# Passage to read
Friday, June 28, 2013

The Automobile: European by Birth, American by Adoption

European by Birth, American by Adoption
An apt but worn-out cliché concerning the early history of the automobile is that “the automobile was European by birth, American by adoption.” Indeed, the visionary idea of the automobile – in the words of James Flink, “the combination of a light, sprung, wheeled vehicle; a compact, efficient power unit; and hard surfaced roads” gradually became a reality during the last half of the nineteenth century, primarily in Europe and to a lesser degree in America.2 
 Carl Benz and the first automobile, 1886.
 Bertha Benz -- she demonstrated the effectiveness of Carl's vehicle with a round trip from Mannheim to Pforzheim in 1887.
Gottlieb Daimler, working in Cannstadt, Swabia, Germany -- independent of Benz.

A Daimler Motorcycle.

The idea was transformed into a complex artifact, one that quickly hardened in fundamental design. For example, the basic configuration of the modern automobile with the radiator and engine in the front, followed by the clutch, transmission and rear axle drive, the système Panhard, was devised in France in 1891.3

An early Panhard.

A decade later, the 1903 De Dion-Bouton followed this scheme with a honeycomb radiator, sliding design four-speed transmission, and a steel frame, clearly distinct form the horseless carriage. Most importantly, the De Dion used an ingenious rear axle that replaced the cumbersome chain drive with half shafts transmitting power to the drive wheels. And finally, the 1903 “Sixty” Mercedes, despite its chain drive, had a magneto ignition, six-cylinder engine, and speeds capable of 60 miles per hour.4 In fundamental terms, the modern automobile crystallized technologically very quickly, and thus its origins are a most important object for study.
            After the idea and pioneering artifact came the commonly-used term automobile. Tracing its introduction (a semantic history) tells us much about the early history of the automobile in America. As Patricia Lipski skillfully pointed out, the word was French, but key to its adoption in America was its acceptance by New York City’s high society.5 A French term first used in America in 1895 and fully adopted in the U.S. by 1899, other words were proposed and debated during this time – horseless carriage, motocycle, motor vehicle, automation, mocle, autom, polycycle. Members of high society in New York City owned the first cars, including William Rockefeller, George Gould, Edwin Gould, John Jacob Astor, Jacob Ruppert, C. P. Huntington, and Claus Spreckels. This Gilded Age aristocracy paraded their vehicles at Newport, Rhode Island in the summer of 1899, and influenced the newly-published editorial writers of the magazines The Automobile and The Automobile Magazine to endorse automobile as a universally accepted term. In sum, while the beginnings of the automobile are often attributed to a group of visionary tinkerers, engineers, inventors, and mechanical geniuses, the upper classes were the consumers of this product, and they cast a lasting imprint on its place in culture in ways perhaps more complex than just the choice of a term.
            The key innovations associated with this new transportation technology, its gradual diffusion and acceptance, first public impressions, and initial cultural responses are the most significant areas of research. These topics have received considerable scholarly attention.6 While my own interests tend to focus on a later period, coverage must begin here, at the critical moment of creation.

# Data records
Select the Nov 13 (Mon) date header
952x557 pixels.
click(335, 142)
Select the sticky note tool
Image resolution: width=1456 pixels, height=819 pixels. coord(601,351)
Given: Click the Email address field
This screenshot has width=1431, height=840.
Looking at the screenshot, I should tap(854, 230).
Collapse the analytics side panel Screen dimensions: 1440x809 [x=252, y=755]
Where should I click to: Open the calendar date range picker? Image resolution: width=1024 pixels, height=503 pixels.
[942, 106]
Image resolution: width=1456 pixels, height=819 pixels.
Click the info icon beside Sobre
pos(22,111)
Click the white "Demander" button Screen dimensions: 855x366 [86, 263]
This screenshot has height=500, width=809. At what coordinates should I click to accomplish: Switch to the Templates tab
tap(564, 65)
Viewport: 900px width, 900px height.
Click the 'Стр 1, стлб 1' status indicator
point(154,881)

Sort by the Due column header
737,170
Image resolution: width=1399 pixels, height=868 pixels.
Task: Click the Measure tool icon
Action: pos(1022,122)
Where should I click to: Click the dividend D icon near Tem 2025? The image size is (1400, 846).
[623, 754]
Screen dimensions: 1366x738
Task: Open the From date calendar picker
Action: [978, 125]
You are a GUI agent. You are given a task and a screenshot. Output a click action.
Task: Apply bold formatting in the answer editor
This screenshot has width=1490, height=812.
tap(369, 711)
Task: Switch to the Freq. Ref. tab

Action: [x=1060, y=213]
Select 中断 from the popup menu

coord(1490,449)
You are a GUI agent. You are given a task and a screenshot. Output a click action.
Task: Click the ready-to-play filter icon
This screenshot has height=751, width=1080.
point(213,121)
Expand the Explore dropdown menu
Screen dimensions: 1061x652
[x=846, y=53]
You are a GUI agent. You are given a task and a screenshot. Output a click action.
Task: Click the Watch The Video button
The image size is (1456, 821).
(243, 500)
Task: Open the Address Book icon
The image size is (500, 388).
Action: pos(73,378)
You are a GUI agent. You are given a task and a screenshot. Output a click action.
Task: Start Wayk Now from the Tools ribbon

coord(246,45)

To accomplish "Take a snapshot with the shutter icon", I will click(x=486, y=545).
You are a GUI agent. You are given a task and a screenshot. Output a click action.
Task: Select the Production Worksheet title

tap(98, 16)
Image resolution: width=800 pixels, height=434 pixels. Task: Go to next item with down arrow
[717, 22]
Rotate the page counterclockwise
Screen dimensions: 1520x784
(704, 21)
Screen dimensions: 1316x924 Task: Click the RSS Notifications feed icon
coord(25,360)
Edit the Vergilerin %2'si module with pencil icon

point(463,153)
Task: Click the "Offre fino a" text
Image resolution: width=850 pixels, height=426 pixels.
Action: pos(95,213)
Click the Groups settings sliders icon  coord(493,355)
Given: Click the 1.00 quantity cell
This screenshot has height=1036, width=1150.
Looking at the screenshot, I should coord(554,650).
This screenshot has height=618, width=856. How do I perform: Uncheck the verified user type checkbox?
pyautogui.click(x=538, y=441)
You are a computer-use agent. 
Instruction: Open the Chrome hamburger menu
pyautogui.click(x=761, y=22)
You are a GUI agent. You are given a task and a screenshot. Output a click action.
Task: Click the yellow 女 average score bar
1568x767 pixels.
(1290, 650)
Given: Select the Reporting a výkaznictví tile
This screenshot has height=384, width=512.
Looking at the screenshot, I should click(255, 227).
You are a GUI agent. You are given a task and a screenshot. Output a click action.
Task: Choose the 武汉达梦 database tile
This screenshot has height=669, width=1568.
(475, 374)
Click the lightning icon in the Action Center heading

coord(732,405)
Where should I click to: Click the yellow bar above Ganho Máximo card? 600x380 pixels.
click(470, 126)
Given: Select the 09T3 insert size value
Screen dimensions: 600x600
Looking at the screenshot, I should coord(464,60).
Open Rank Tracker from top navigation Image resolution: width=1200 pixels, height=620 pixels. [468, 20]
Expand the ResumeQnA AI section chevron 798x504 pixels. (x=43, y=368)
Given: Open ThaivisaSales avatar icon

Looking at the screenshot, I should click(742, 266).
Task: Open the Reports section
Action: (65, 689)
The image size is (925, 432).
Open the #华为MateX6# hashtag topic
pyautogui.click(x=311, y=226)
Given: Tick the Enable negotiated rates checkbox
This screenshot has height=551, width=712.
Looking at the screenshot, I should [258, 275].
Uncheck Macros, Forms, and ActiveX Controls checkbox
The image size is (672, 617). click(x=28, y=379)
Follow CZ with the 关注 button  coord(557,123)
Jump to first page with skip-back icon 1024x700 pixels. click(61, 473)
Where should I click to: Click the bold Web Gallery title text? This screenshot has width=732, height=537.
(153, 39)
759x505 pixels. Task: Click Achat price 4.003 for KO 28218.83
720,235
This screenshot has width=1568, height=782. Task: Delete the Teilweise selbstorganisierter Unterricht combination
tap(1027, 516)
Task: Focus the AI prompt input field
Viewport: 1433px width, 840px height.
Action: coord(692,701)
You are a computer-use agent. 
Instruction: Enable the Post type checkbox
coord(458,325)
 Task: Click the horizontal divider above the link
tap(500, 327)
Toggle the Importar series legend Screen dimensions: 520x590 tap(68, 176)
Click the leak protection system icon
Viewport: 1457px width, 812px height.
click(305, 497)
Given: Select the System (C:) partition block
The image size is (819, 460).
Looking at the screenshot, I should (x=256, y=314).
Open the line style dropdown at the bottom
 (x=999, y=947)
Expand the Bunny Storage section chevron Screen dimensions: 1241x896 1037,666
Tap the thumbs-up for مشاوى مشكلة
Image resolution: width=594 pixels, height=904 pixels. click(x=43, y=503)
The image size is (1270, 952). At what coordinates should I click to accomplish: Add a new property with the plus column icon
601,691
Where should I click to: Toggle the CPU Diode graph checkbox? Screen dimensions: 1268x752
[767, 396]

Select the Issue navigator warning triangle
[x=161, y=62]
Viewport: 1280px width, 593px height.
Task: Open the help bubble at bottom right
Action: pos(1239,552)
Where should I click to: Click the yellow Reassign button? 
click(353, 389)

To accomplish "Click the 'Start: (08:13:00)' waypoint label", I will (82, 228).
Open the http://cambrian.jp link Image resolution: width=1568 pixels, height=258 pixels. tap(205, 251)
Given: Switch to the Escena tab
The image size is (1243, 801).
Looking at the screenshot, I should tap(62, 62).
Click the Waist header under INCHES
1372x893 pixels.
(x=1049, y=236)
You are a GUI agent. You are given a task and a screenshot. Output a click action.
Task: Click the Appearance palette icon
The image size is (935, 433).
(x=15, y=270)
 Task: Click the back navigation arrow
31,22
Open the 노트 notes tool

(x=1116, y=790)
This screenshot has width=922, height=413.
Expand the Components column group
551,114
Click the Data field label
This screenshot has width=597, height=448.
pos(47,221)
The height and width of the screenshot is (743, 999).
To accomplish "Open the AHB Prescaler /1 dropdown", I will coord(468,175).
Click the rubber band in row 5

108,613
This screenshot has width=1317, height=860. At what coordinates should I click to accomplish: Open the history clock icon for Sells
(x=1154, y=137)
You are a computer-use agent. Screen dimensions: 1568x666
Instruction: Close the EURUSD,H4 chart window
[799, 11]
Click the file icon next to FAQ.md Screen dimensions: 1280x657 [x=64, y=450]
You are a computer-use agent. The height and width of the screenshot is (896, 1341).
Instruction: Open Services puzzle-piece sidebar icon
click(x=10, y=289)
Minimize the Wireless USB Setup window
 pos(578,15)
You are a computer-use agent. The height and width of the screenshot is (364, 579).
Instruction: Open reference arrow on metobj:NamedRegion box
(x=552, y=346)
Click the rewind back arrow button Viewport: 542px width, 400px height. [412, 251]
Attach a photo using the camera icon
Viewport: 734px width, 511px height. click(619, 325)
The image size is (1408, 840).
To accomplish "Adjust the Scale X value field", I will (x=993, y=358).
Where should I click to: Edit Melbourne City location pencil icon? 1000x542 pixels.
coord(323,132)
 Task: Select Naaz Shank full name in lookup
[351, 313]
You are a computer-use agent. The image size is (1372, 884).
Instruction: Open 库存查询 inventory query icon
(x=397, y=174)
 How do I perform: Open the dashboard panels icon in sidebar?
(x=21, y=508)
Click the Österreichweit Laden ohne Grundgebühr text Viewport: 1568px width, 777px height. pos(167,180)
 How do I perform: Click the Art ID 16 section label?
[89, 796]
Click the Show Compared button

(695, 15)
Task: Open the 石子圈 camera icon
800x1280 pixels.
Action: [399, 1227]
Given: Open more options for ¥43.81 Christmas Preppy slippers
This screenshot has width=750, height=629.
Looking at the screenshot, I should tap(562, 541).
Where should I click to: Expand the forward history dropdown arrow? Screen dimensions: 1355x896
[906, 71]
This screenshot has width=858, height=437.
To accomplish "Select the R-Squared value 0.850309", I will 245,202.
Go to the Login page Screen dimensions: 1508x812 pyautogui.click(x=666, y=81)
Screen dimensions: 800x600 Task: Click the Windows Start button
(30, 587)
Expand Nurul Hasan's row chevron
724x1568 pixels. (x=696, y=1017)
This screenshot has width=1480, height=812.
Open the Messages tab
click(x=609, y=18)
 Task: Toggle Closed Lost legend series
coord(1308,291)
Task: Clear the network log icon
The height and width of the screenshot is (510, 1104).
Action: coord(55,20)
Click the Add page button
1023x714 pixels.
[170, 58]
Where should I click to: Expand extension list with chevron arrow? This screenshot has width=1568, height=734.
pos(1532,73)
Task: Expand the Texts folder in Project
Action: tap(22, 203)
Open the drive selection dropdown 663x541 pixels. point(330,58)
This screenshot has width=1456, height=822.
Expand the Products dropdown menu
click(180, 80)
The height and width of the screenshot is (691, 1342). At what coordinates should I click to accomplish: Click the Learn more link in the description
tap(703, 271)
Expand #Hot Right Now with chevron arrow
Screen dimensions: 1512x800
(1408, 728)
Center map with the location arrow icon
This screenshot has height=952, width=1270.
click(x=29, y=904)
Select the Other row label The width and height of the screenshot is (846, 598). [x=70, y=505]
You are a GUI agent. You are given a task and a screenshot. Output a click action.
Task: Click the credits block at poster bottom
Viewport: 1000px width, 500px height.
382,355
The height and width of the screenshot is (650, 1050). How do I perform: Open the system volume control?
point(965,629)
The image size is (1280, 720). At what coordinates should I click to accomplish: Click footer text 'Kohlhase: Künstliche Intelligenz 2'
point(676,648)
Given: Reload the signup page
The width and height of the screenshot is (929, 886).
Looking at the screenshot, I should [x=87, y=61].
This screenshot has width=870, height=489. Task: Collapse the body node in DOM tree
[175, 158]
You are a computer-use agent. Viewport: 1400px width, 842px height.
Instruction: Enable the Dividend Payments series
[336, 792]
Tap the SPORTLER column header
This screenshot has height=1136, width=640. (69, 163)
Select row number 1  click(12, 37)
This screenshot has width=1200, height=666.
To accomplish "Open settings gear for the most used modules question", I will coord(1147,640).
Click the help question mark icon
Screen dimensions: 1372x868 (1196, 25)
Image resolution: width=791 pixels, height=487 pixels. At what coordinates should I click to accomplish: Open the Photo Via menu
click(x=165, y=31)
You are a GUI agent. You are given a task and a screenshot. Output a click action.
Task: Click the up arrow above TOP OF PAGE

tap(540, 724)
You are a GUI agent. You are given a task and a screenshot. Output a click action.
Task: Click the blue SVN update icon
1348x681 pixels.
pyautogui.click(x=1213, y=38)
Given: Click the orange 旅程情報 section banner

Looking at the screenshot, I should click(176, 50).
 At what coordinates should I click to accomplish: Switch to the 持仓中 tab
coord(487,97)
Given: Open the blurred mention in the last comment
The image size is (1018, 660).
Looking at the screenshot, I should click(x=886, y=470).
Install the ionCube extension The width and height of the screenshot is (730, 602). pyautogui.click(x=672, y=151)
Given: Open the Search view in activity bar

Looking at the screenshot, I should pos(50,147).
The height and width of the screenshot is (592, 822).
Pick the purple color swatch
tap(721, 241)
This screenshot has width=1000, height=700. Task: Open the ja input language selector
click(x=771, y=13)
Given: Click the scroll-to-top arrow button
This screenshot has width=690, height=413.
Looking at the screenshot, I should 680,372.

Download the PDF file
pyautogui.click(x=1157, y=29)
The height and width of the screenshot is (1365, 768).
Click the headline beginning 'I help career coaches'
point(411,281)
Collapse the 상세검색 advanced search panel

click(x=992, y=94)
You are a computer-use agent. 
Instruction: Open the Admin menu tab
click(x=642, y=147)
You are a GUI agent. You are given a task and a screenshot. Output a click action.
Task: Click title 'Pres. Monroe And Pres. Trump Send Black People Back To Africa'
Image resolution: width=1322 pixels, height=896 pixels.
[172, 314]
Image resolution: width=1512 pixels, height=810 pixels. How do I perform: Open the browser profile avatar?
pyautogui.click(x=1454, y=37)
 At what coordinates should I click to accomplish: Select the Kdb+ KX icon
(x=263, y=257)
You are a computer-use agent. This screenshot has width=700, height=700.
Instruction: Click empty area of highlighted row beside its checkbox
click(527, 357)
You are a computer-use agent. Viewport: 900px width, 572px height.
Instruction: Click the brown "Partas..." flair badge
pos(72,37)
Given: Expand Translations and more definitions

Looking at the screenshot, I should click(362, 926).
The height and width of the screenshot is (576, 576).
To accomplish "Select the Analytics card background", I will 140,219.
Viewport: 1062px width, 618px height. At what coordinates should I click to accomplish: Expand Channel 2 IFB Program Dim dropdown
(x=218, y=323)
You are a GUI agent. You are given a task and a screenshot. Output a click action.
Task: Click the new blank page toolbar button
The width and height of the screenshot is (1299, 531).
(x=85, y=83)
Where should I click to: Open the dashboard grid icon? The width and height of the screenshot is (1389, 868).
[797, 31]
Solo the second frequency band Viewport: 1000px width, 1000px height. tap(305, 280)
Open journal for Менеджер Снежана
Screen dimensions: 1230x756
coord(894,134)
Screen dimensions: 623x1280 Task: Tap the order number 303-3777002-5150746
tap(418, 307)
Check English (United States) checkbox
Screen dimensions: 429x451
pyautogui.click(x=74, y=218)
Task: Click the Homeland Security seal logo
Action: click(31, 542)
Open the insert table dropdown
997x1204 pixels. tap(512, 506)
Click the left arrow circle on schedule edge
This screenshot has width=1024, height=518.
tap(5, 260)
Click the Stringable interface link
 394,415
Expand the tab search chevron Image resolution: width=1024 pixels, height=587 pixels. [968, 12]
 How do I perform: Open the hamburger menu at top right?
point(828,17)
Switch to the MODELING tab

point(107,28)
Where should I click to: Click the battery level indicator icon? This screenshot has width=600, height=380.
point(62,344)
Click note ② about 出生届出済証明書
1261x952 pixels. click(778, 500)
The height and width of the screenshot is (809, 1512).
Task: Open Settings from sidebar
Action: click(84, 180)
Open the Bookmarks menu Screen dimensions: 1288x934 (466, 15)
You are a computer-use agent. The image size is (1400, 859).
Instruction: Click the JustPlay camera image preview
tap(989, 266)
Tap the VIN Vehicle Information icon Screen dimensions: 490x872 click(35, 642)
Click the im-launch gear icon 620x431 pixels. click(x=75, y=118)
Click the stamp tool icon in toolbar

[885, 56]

# Problem
Continue the essay on the automobile's European birth and American adoption, starting after its final sentence. The records have no connection to the text.

# Answer to the task
            While the origins of a new technological system are undoubtedly important, historians often work backwards in time to fully trace strands of seminal ideas and techniques. That tendency can often prevent scholars from addressing more recent pressing and relevant matters. With the passage of time, perspectives become clearer, records are discovered and catalogued, and historical actors with a penchant to refute one’s story die. Yet the recent past often has the most relevance for the living, despite the many methodological and practical obstacles in pursuing it.
            Whatever the time frame under investigation, the tension between continuity and change challenges the historian in a unique manner. What distinguishes the historian from the sociologist or philosopher, however, is the scrupulous adherence to chronology and time.
            Technological antecedents to the automobile included the work of Nicholas Joseph Cugnot between 1765 and 1770 on a three-wheel steam tractor for pulling cannons; Richard Trevithick and his experiments with a steam locomotive conducted during the years 1801 and 1803; and Philadelphia inventor Oliver Evans and his “Orukter Amphibolos” or “Amphibious Digger.” All of these early efforts have been described in more extensive detail elsewhere, but are mentioned here to provide a sense of the long sweep of history concerning this form of transportation technology.7

            Steam carriages appeared on the scene primarily in England beginning in the 1820s, although in 1865 horse-drawn transportation interests suppressed mechanical road vehicles with the passage in Parliament of the so-called Red Flag Act. This legislation limited the speed of “road locomotives” to 2 mph in towns and 4 mph on the open highway. It also required that an attendant walk 60 yards ahead carrying a red flag by day and a red lantern by night. Until its repeal in 1896 at the request of wealthy automobile pioneers, the act militated against the development of the automobile idea in Great Britain, for by 1890 there were light steam vehicles capable of speeds of 15 mph over long distances.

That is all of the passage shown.